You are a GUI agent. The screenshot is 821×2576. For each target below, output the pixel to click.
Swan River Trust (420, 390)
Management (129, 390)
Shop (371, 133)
**********
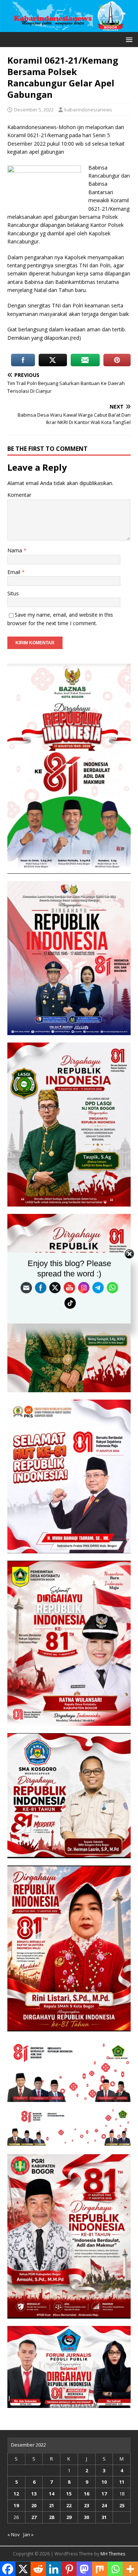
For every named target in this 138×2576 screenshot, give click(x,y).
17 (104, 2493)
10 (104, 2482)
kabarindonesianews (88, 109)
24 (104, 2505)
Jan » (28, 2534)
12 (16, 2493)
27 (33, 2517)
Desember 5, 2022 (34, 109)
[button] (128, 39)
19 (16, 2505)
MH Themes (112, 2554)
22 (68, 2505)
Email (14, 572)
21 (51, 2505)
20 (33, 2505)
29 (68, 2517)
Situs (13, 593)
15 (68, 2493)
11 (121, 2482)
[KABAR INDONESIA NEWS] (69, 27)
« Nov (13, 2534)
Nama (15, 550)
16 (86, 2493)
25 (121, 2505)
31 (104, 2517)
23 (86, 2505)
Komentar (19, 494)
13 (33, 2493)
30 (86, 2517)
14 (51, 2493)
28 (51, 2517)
**********
**To do**
Looking at the entries above, can you reproduce exactly the lines from the one that holds "You are a GUI" through the one that holds "Shop (371, 133)", and only those?

**Task result**
You are a GUI agent. The screenshot is 821×2576. For each target below, output the pixel to click.
Swan River Trust (420, 390)
Management (129, 390)
Shop (371, 133)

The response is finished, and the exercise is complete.